*WORK ORDER*. What are the lines, copied exactly, from the one containing "Where should I click to: Tap" through the final line of the material? Leave the pictures out.

*AVAILABLE RECORDS*.
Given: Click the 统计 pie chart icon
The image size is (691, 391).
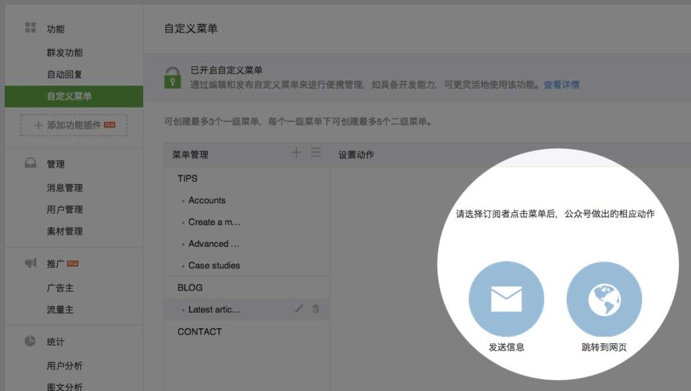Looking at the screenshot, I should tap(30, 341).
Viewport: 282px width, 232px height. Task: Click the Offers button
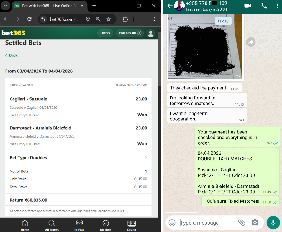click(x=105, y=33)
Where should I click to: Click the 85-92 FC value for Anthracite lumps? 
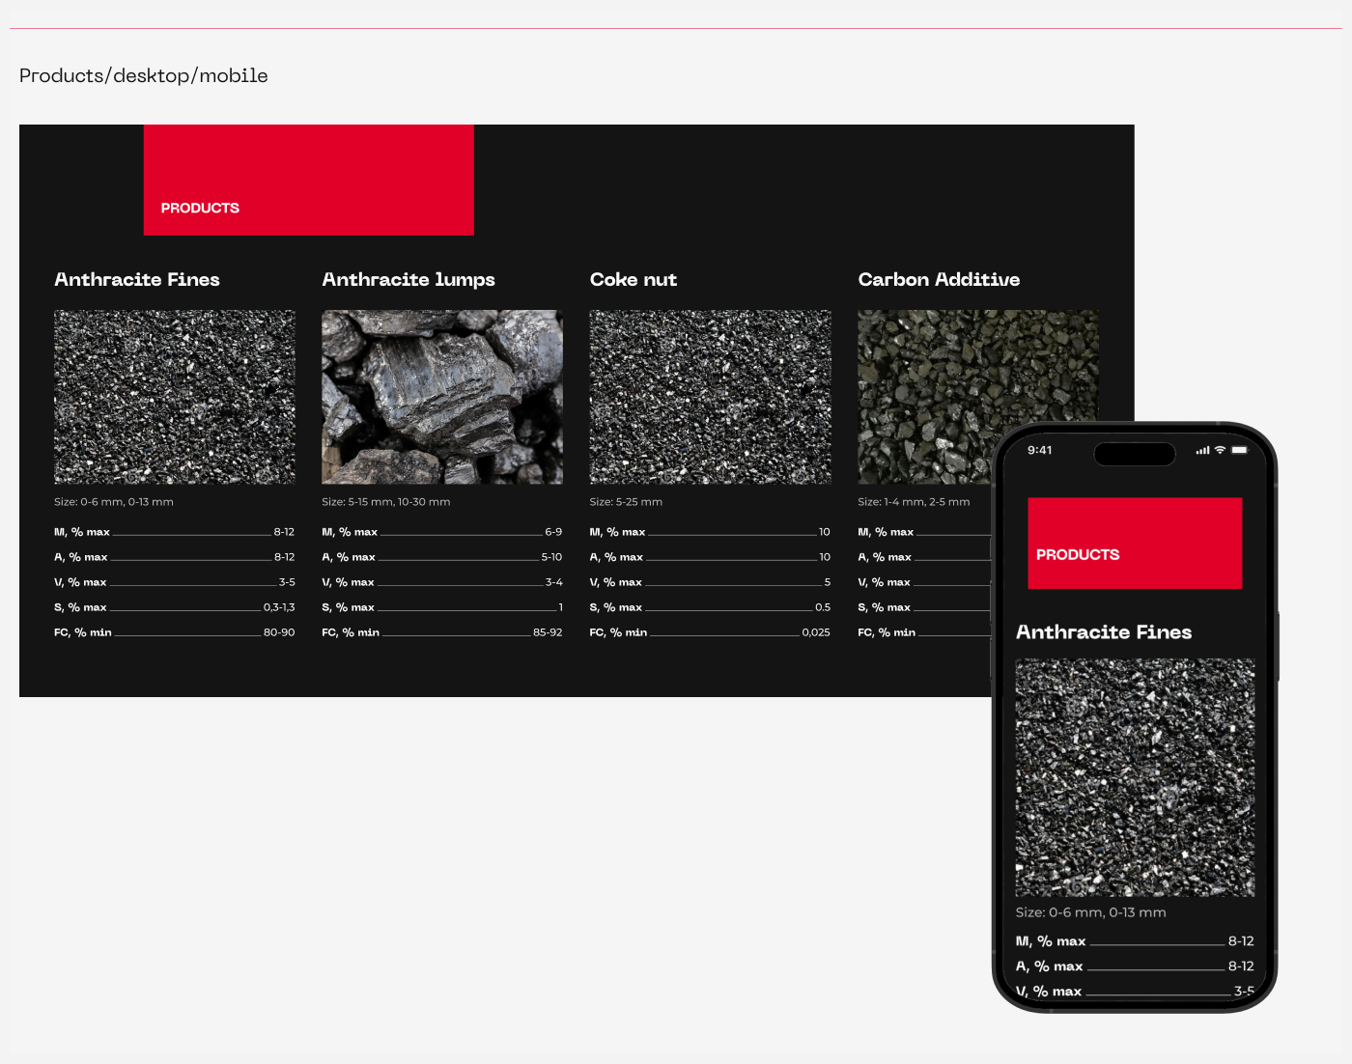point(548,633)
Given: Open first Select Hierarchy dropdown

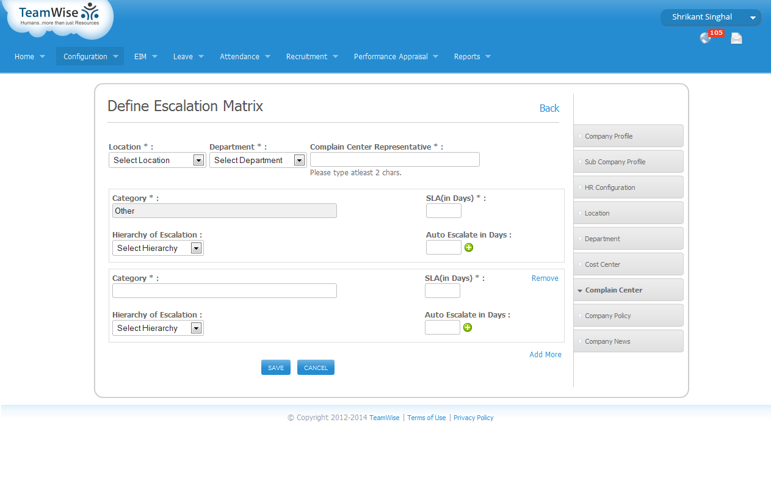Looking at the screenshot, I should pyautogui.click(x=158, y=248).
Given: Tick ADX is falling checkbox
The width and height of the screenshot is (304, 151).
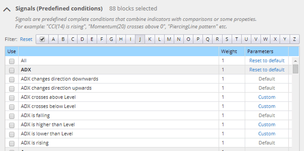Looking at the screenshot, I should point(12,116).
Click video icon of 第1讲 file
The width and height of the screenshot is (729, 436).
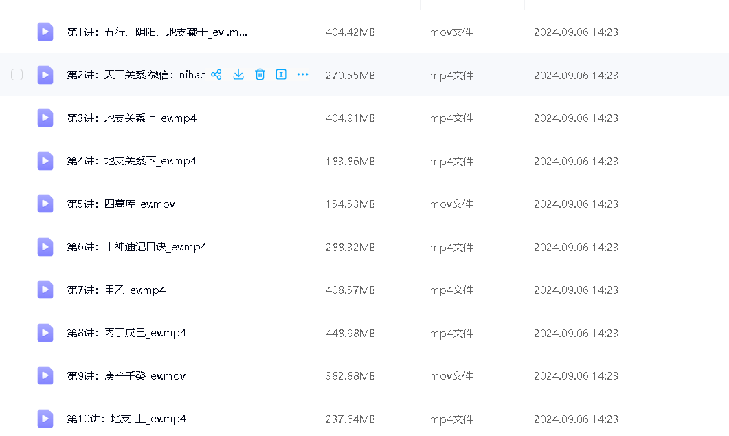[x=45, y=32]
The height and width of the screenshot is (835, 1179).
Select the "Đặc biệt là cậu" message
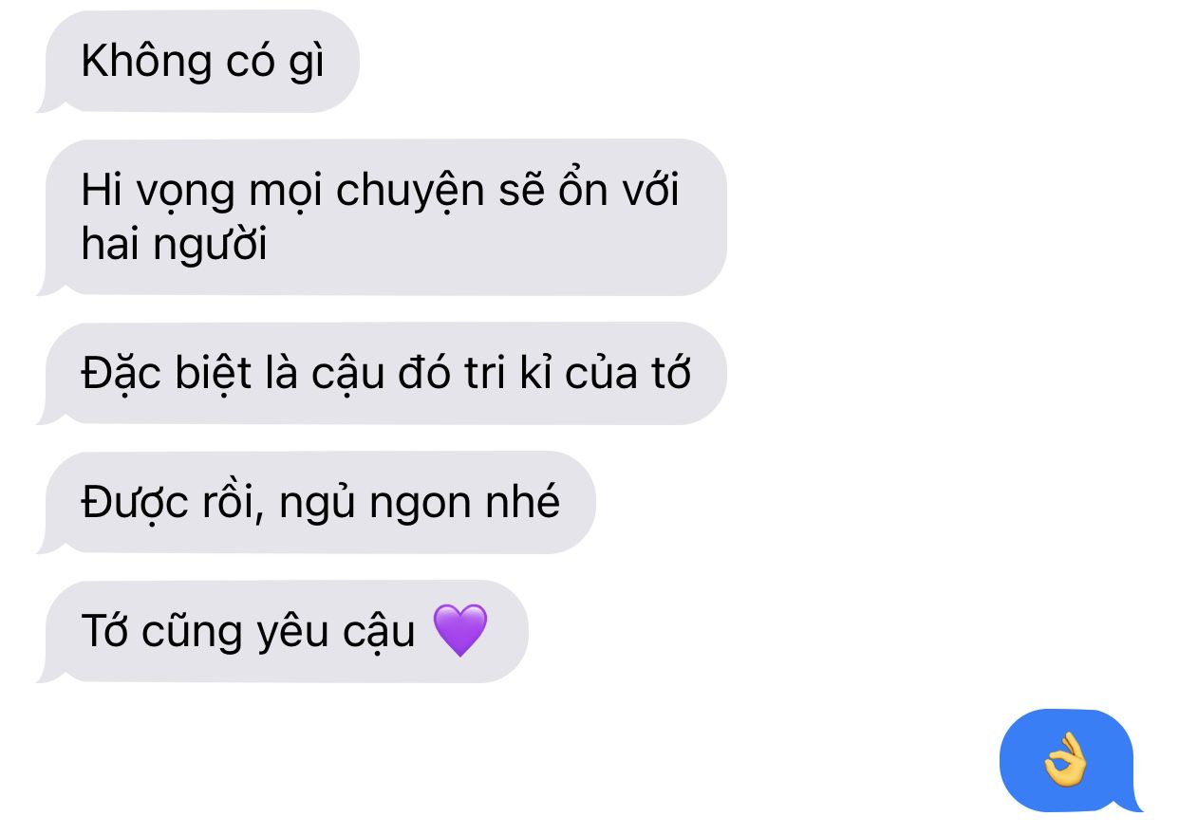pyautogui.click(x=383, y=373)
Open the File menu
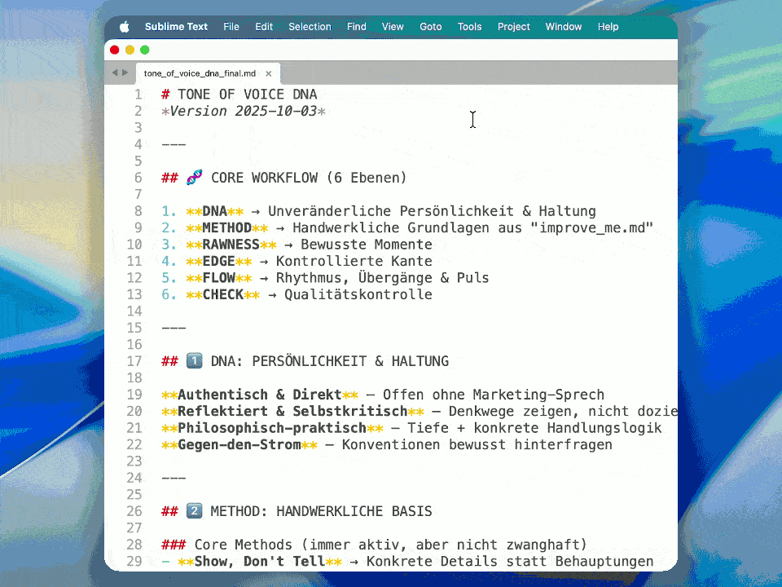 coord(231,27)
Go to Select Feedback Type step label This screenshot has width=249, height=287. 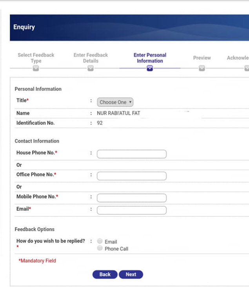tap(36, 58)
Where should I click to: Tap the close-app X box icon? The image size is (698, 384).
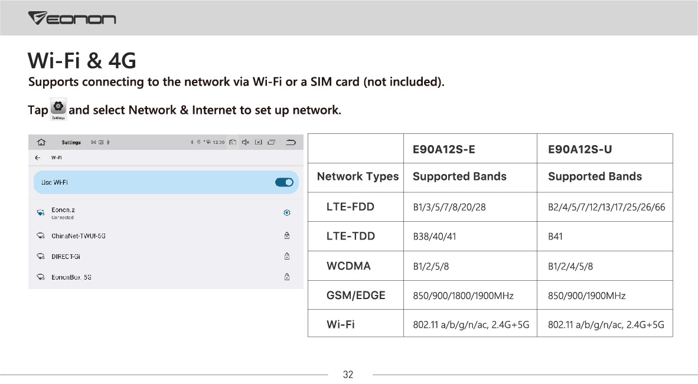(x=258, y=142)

*ANSWER*.
Where should I click to: Tap the close-app X box icon? The image size is (698, 384).
(x=258, y=142)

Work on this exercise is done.